In June 2011, four months before the collision, Shumate visited a pain management clinic complaining of "intense, miserable, and needle[-]like" neck pain that affected her sleep. The physician's notes record that Shumate attributed the pain to the 2007 car accident and that she previously underwent two surgical procedures to alleviate the pain. She visited the same clinic in August 2011 complaining of the same neck pain symptoms, which she rated as "6 to 7 out of 10" in intensity. Medical records indicate that Shumate was "still tak[ing] morphine" for the pain on September 27, 2011 and that she underwent a cervical facet nerve block procedure on October 3, 2011-just five days prior to the collision-in an effort to limit her pain.

Nine days after the collision, on October 27, 2011, Shumate again presented at the pain management clinic where she reported the nerve block procedure "did not provide her with any substantial relief" from her pain, which she continued to rate at a "6 to 7 out of 10." Notably, the physician's notes from the October 27 appointment contain no reference to the October 18, 2011 collision.

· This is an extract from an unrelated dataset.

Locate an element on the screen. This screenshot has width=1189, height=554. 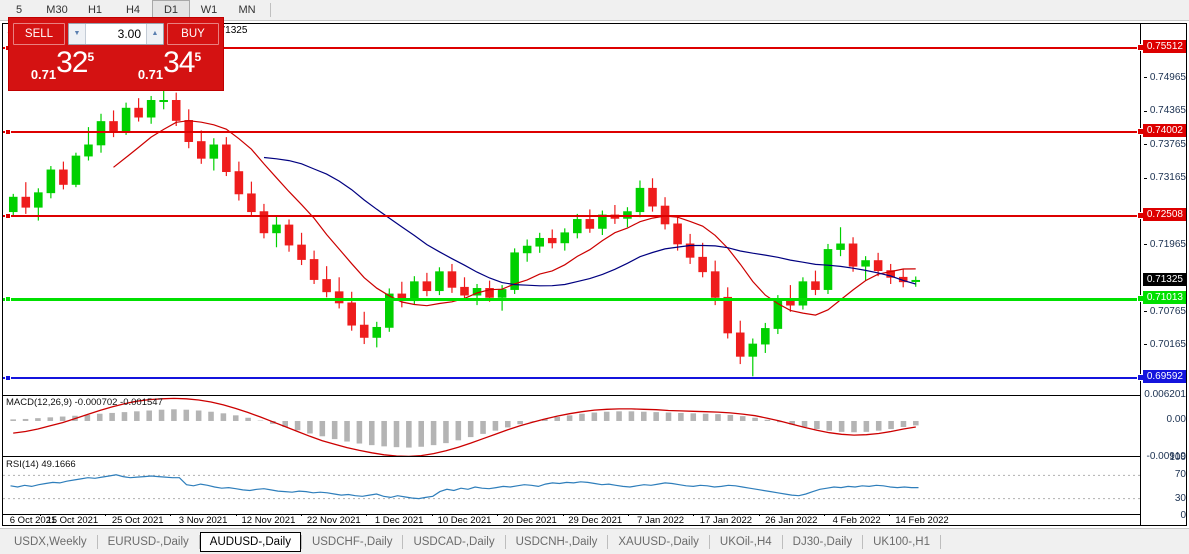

Shumate underwent a third spine surgery in March 2012. The surgeon who performed that procedure testified that Shumate reported the same pain level before and after the 2011 collision at issue in this case and that this pain was the reason for the surgery. The surgeon also reported that Shumate had preexisting degenerative changes in her neck and spine not attributable to the 2011 collision. She underwent a fourth spine surgery in March 2017 to revise one of the pre-2011 surgeries. That surgeon attributed the need for this surgery to the 2011 collision based on Shumate's report that her pain symptoms originated with it and that "[s]he was doing very well prior to" it.

The estate called Dr. Sander Leivy, a neurosurgeon, as its medical expert. Leivy did not personally examine Shumate. After reviewing all of her medical records, he testified that she was not injured in the 2011 collision. He testified that her pain complaints resulted from degenerative conditions in her spine predating the collision and that this degeneration, not the collision, necessitated her subsequent surgeries. Leivy stated that he did not believe any of Shumate's medical expenses after the collision were attributable to it "except for going to the ER the day of the accident to make sure something *12 wasn't injured" because "that makes sense." Shumate ultimately submitted an itemized listing of $197,157.50 in medical expenses in support of her claim for $500,000 in damages.